The past five years have seen a growth in the events sector for Brunei, but the country is not without its challenges. “One of the biggest challenges the industry is facing is the axing of flights to Australia and New Zealand, which were half of the ‘kangaroo route’ to London,” says Chiang.

“These flights stopping over in Brunei were a big source of tourist numbers. With these now depleted, the industry is now adjusting to the new realities, identifying and working with new target markets, in particular the East Asia and Middle Eastern sectors. The difficulty in attracting the East Asian countries is the fact that what we have to offer can be quite similar to what they already have at home,” he adds.

But according to Chiang, 2011 was a productive year for them. “There was a stronger focus on three market segments: the trans-Borneo independent travellers, the local corporate incentives and team-building market, and also local international schools, catering for overnight rainforest and outdoor programmes both in Brunei and its next-
door neighbours.”

Chiang concludes: “This will indeed be a big challenge, especially in the face of stiff price competition from counties with weaker currencies, as well as the prevailing misconceptions about Brunei and what it has to offer. But we are confident that with the right marketing, and through word of mouth from the personal experiences of satisfied visitors, that we will achieve this aim in the next year or two.”

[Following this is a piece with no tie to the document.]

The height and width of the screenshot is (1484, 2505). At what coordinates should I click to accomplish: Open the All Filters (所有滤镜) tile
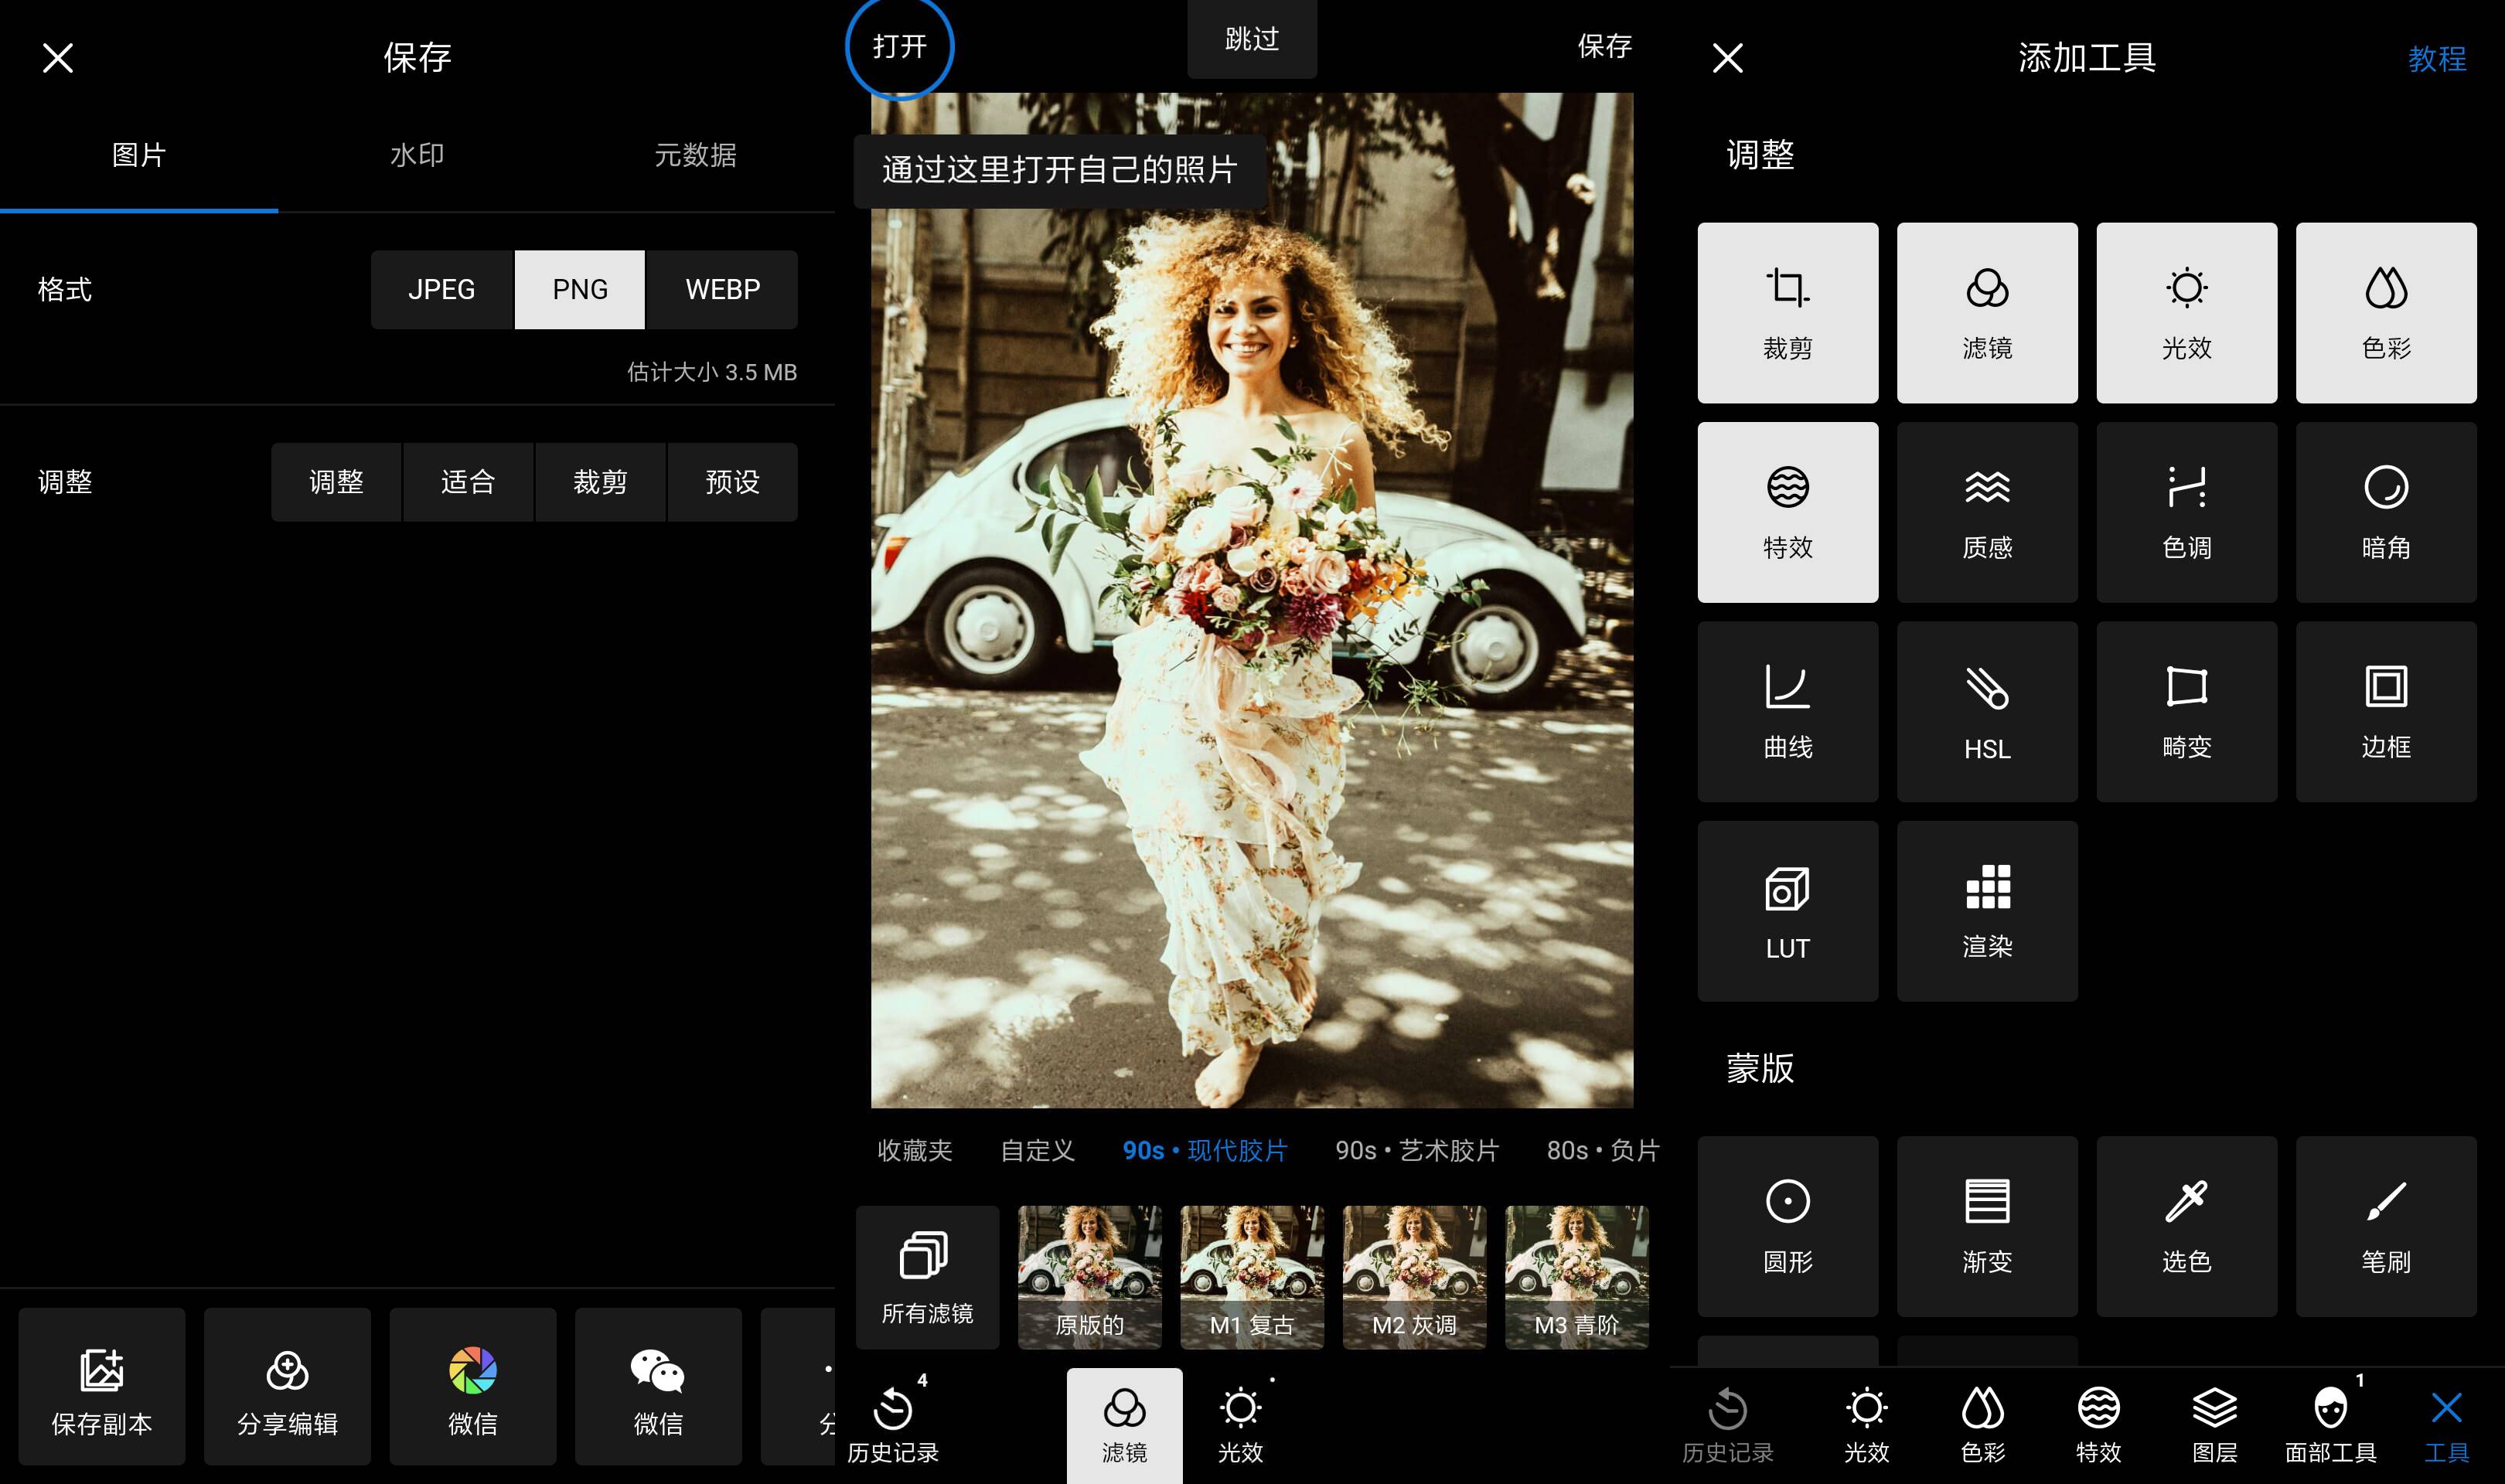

"Brunei has deftly sidestepped the trap many countries have fallen into – that of decimating their precious green canopy in the name of progress”

Fast Facts


Passengers from Kuala Lumpur can get to Brunei via AirAsia in slightly under 2.5 hours. Other airlines that fly to Brunei are Cebu Pacific, Malaysia Airlines, Singapore Airlines (through Silk Air codeshare), and Royal Brunei Airlines. Royal Brunei flies to Kuala Lumpur, Jakarta, Singapore, Surabaya, Kota Kinabalu, Manila, Shanghai, Bangkok, Hong Kong, Melbourne, London, Dubai and Jeddah.


Temperatures can range from 23?C to 32?C.


A 72-hour transit visa is issued on arrival to all nationalities except for Israeli passport holders.


Official language is Brunei Malay, but English is widely spoken.